Required actions:
a. List every column constant that the movie-data loop walkthrough uses when it reads fields from the Range.
b. In the movie-data loop walkthrough, what function is applied to tTitle when it is normalized?
c. Extend the movie-data loop walkthrough past its last line.
── Selected extract
There's a For loop to run through the data:

• sCountAllRecords = rMovieRecords.Rows.Count
• ...
• For sRecordNumber = 1 To sCountAllRecords
•     ...
• Next sRecordNumber

Inside the loop, the first thing is to grab the fields for the current record. Here's the pseudocode:

• For each record:
•   Grab the record's data from the Range
•   Normalize the data
•   Process the data

Here's the real code.

• For sRecordNumber = 1 To sCountAllRecords
•     tTitle = rMovieRecords.Cells(sRecordNumber, TITLE_COLUMN)
•     tGenre = rMovieRecords.Cells(sRecordNumber, GENRE_COLUMN)
•     sCriticRating = rMovieRecords.Cells(sRecordNumber, CRITIC_RATING_COLUMN)
•     sViewerRating = rMovieRecords.Cells(sRecordNumber, VIEWER_RATING_COLUMN)
•     ...
• Next sRecordNumber

The next step is to normalize.

• For each record:
•   Grab the record's data from the Range
•   Normalize the data
•   Process the data

The code:

• For sRecordNumber = 1 To sCountAllRecords
•     ...
•     'Normalize title and genre
•     tTitle = Trim(tTitle)
────
── Collected material
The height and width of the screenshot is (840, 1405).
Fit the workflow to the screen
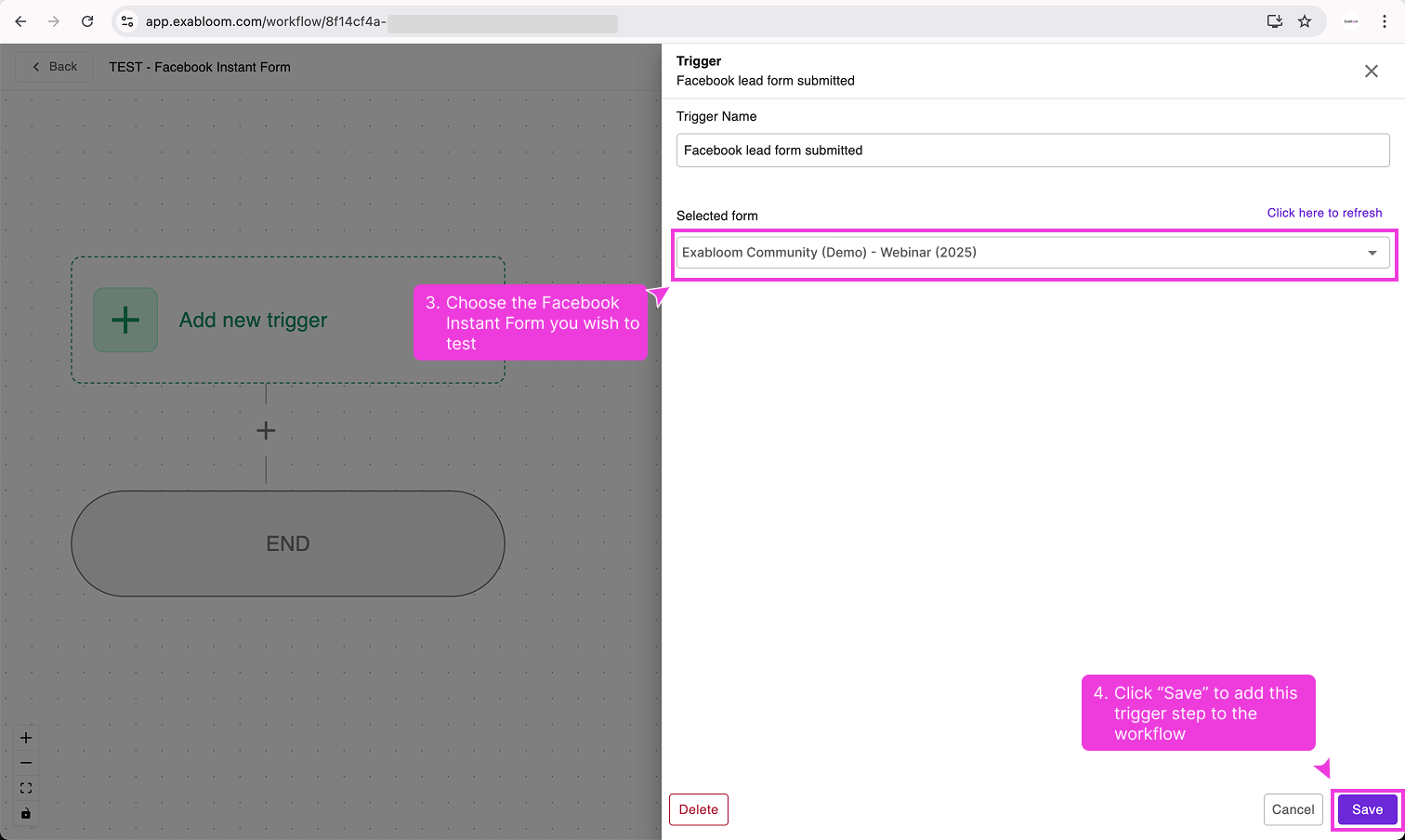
────
Expected answers:
a. TITLE_COLUMN, GENRE_COLUMN, CRITIC_RATING_COLUMN, VIEWER_RATING_COLUMN

b. Trim

c.
•     tGenre = LCase(Trim(tGenre))
•     ...
• Next sRecordNumber

The last step is processing.

• For each record:
•   Grab the record's data from the Range
•   Normalize the data
•   Process the data

The code:

• For sRecordNumber = 1 To sCountAllRecords
•     ...
•     'Process
•     sCountValidRecords = sCountValidRecords + 1
•     If sViewerRating > sCriticRating Then
•         sCountViewerMoreThanCritic = sCountViewerMoreThanCritic + 1
•     End If
• Next sRecordNumber

### The flag pattern for validation

Let's add the validation. We have three fields to check:

• Genre (romance, action, or scifi)
• Average critic rating, from 1 to 5
• Average viewer rating, from 1 to 5

We want to do the processing only if all of the fields have valid data. If there's an error in any field of a record, we want to ignore the record.

For that, we can use the flag pattern again.

Pattern

A variable that summarizes the results of a bunch of code.

Here's what the code will be like:

1. tDataOk = "yes"
2. If field 1 is bad Then
3.     tDataOk = "no"
4. EndIf
5. If field 2 is bad Then
6.     tDataOk = "no"
7. EndIf
8. If field 3 is bad Then
9.     tDataOk = "no"
10. EndIf
11. If tDataOk = "yes" Then
12.     Processing
13. EndIf

If any of the fields are bad, then tDataOk will be "no" by the time we get to line 11: If tDataOk = "yes" Then.

### Validating genre

Genre is a string field with three valid values. Here's code that will validate it:

• If tGenre <> "romance" And tGenre <> "action" And tGenre <> "scifi" Then
•     tDataOk = "no"
• End If

Ray

What if the genre is "Romance" instead of "romance". That If won't pick it up.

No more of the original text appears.